$47,630 (Union), $146,179 (total); National Endowment for the Humanities – Scholarly Editions and Scholarly Translations
Passion Plays of Eighteenth-Century Mexico: Nahuatl and Spanish Festival Performances Under the Eye of the Inquisition
Co-Project Director: Daniel Mosquera, professor of Spanish, Hispanic, and Latin American and Caribbean studies and current chair of the Department of Modern Languages and Literatures
Since the XVI Century, both Indigenous and Spanish-speaking residents of colonial Mexico put on performances of the Passion of Christ, creating locally embodied enactments of this core Christian narrative. Always embroiled in disputes over religious authority and orthodoxy, these staged spectacles fell under stricter censure in the mid-eighteenth century, as church authorities added an Enlightenment-inspired disdain for emotive display to their distrust of popular — especially Indigenous — religion. This collaborative digital publication project illuminates this facet of Mexican religious history by providing open, multilingual access to four confiscated Spanish plays and related reports from an Inquisition investigation (1768–70), and to six Nahuatl-language plays from the same era. English translations and paleographic and standardized transcriptions will be hosted, as well as ethnographic videos filmed in the same region and interviews with contemporary participants who continue this Passion play tradition until today. Essays on each play and themes that crosscut the corpus will orient users with respect to inter-connections and context and suggest further possibilities for research and student projects.

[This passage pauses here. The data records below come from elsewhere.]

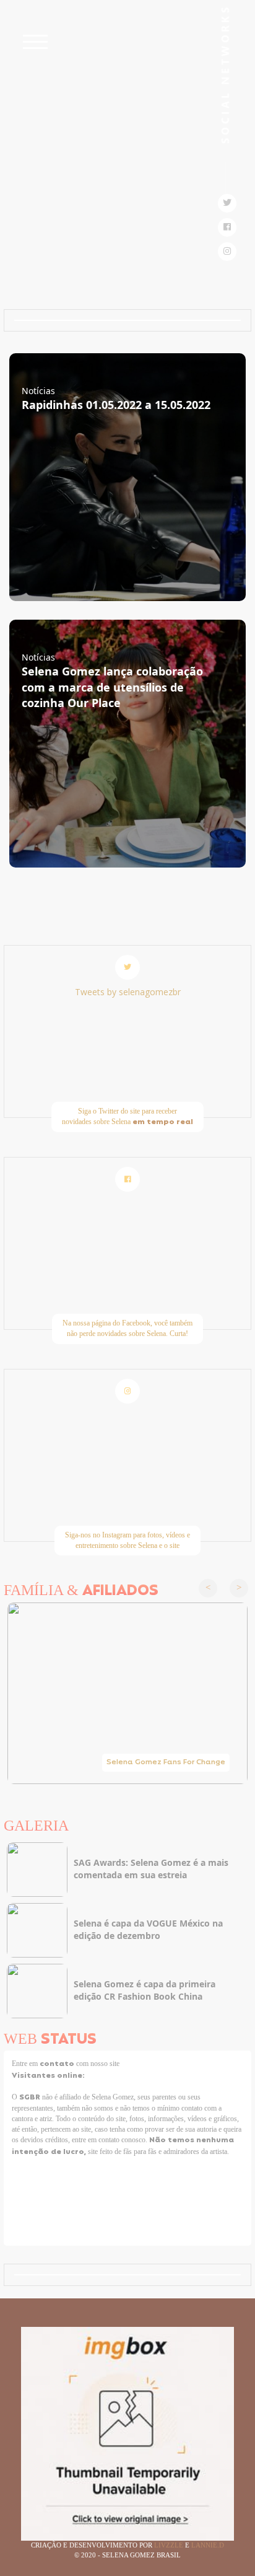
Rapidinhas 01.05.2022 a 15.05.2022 (116, 404)
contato (58, 2064)
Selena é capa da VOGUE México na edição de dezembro (148, 1929)
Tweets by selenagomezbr (128, 992)
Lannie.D (207, 2545)
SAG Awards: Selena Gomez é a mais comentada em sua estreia (151, 1869)
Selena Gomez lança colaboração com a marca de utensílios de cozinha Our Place (112, 687)
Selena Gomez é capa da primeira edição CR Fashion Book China (144, 1990)
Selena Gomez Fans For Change (165, 1762)
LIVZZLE (169, 2545)
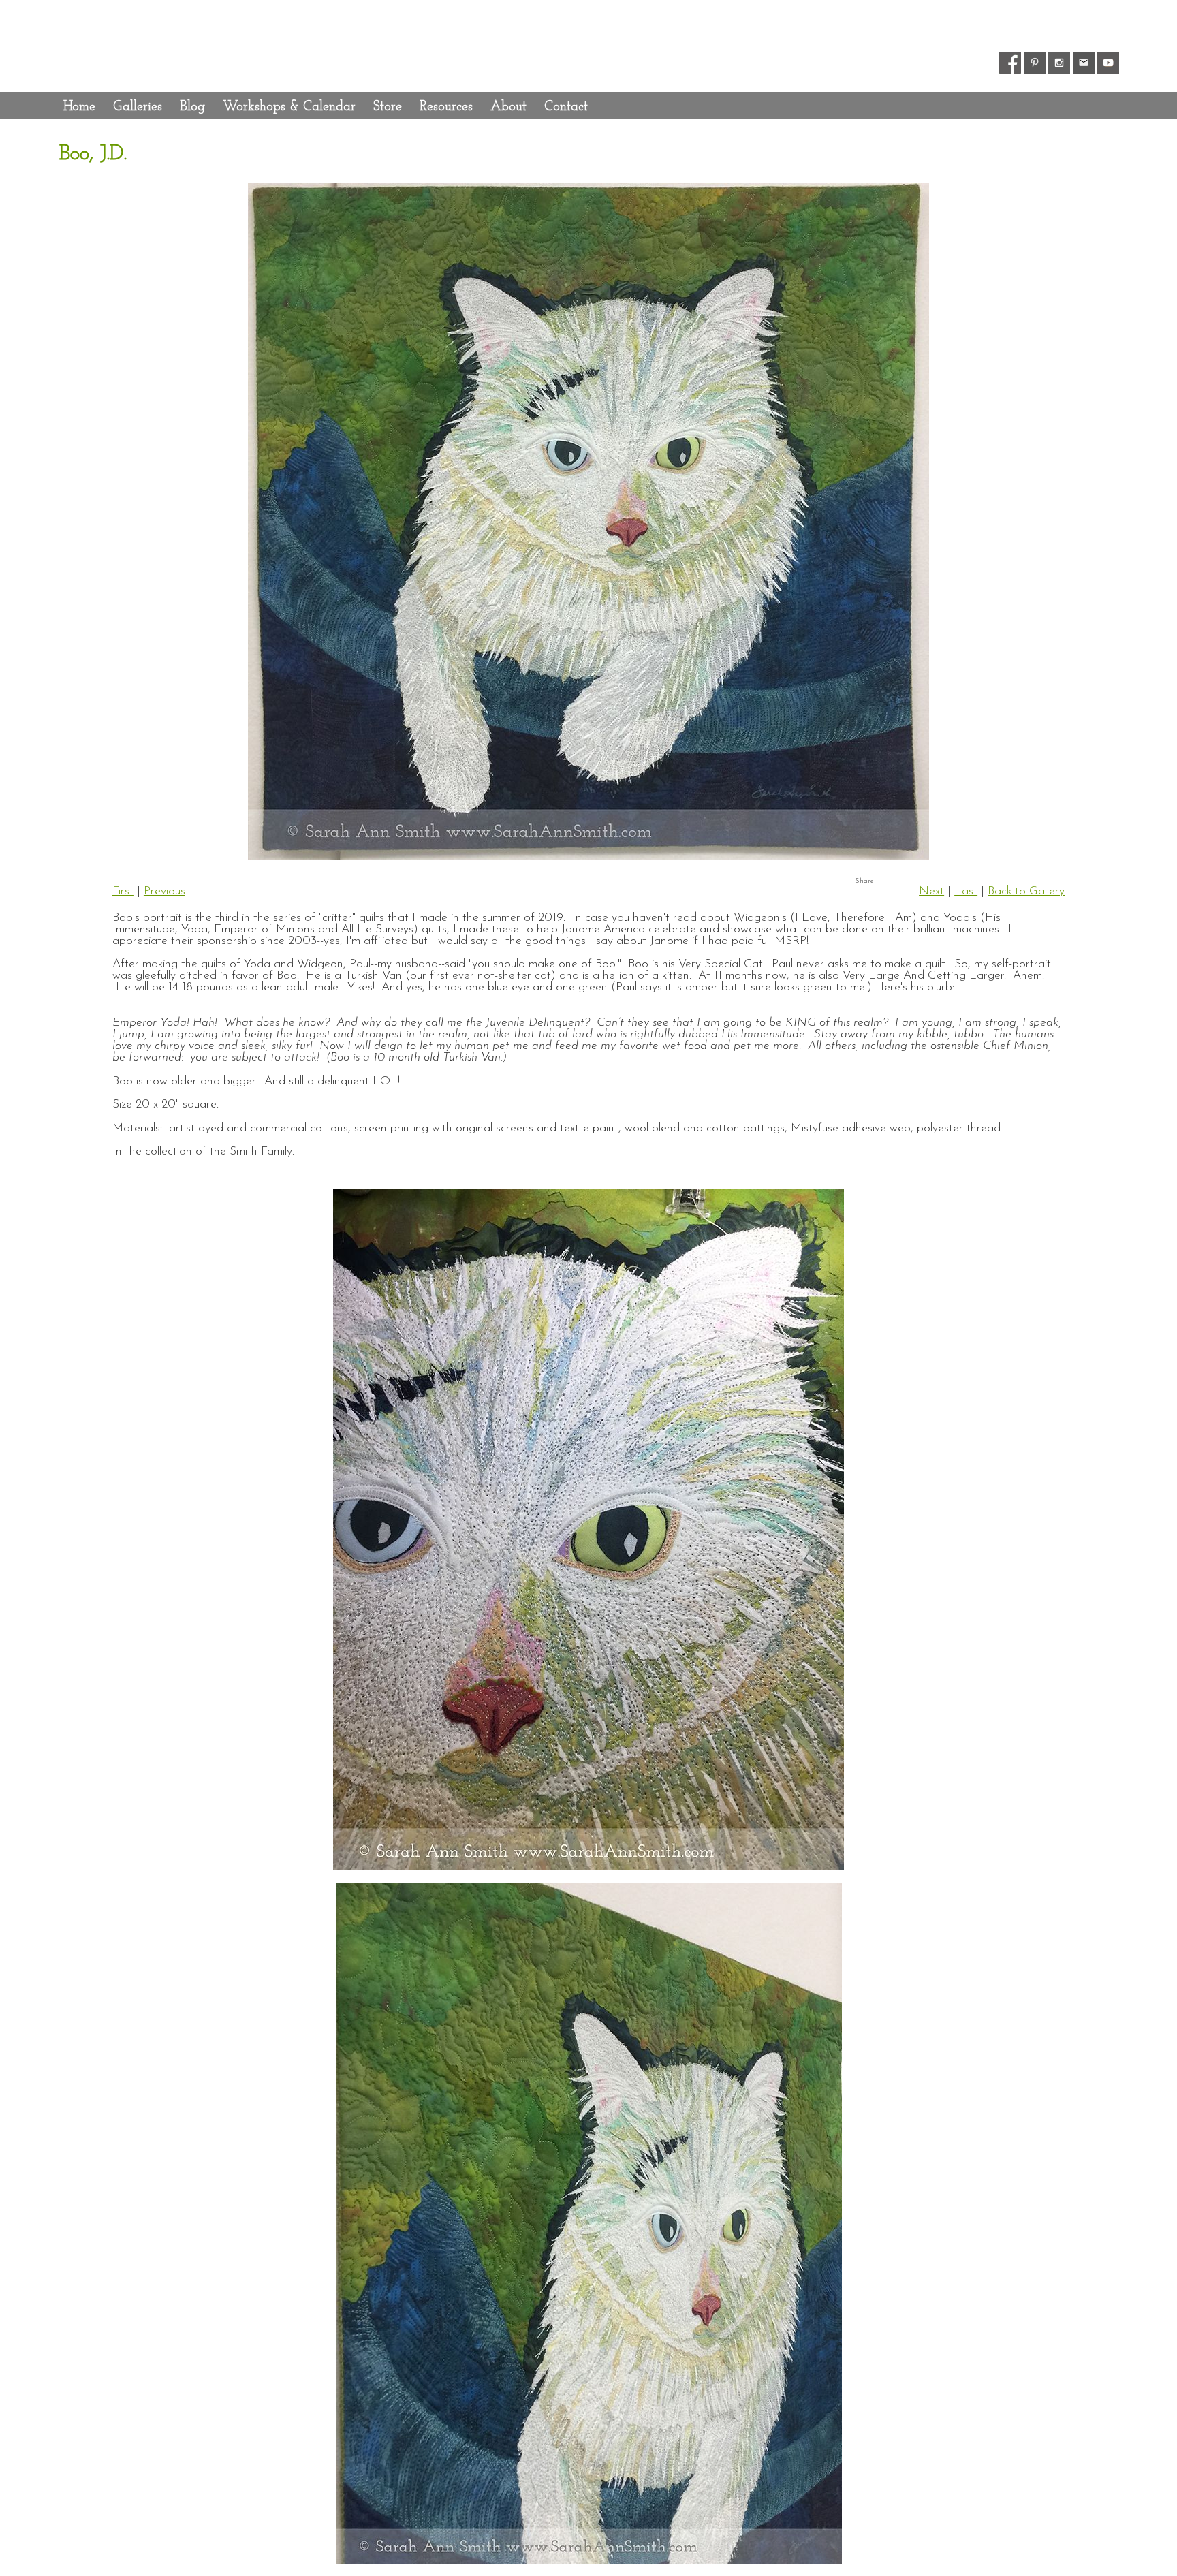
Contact (566, 107)
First (123, 891)
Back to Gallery (1026, 891)
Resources (446, 107)
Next (931, 891)
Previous (164, 891)
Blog (192, 107)
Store (387, 107)
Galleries (137, 107)
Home (79, 107)
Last (965, 891)
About (508, 107)
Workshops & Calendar (289, 107)
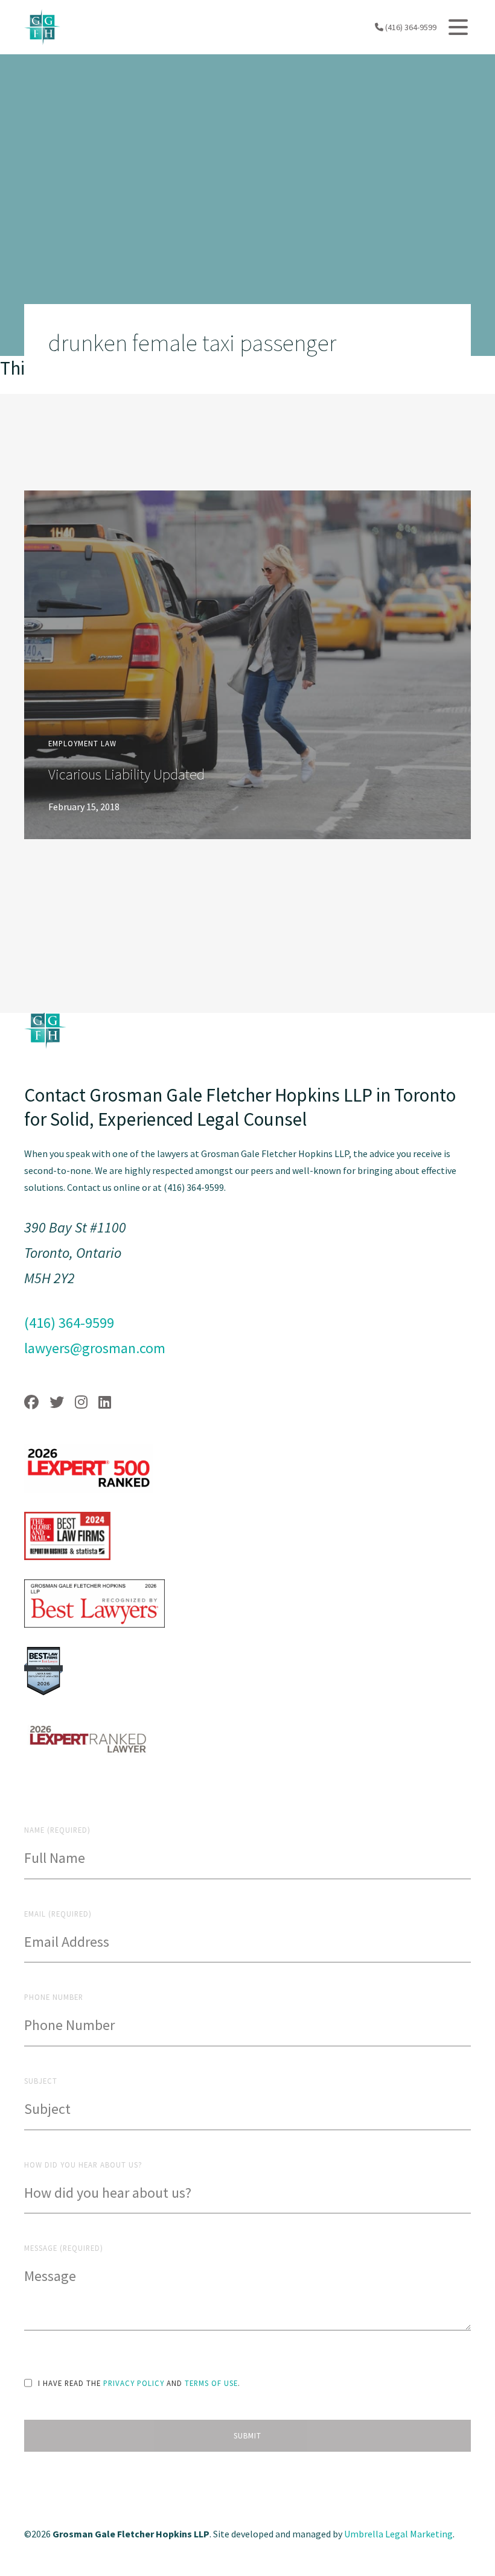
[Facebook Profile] (31, 1402)
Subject (40, 2081)
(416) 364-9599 (409, 27)
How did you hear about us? (83, 2164)
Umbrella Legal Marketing (398, 2534)
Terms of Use (211, 2383)
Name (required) (57, 1830)
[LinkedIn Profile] (104, 1402)
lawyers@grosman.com (94, 1348)
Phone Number (53, 1997)
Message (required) (63, 2248)
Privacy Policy (133, 2383)
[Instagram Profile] (81, 1402)
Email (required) (58, 1913)
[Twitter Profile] (57, 1402)
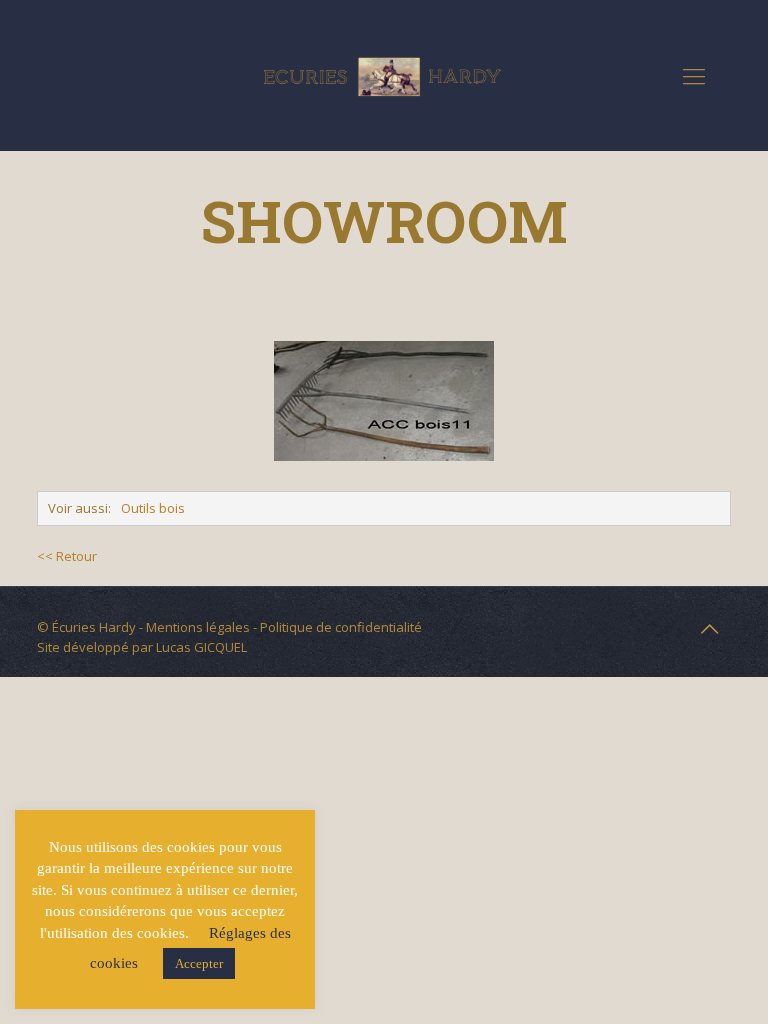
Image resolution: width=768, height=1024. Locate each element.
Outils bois (153, 508)
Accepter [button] (199, 963)
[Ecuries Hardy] (384, 75)
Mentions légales (198, 627)
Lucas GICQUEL (201, 647)
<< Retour (67, 556)
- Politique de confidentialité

In addition to Co-Project Director Mosquera, the Passion Plays of Eighteenth-Century Mexico collaborative project team includes: Project Director Louise M. Burkhart, professor and former chair of the Department of Anthropology and former director of the Institute for Mesoamerican Studies at the University at Albany; Abelardo de la Cruz de la Cruz, Nahuatl native speaker and doctoral student in the Department of Anthropology at the University at Albany; Rebecca Dufendach, PhD, research specialist and digital design expert, Getty Research Institute; and Nadia Marin-Guadarrama, PhD, associate researcher in the Department of Anthropology at the University at Albany.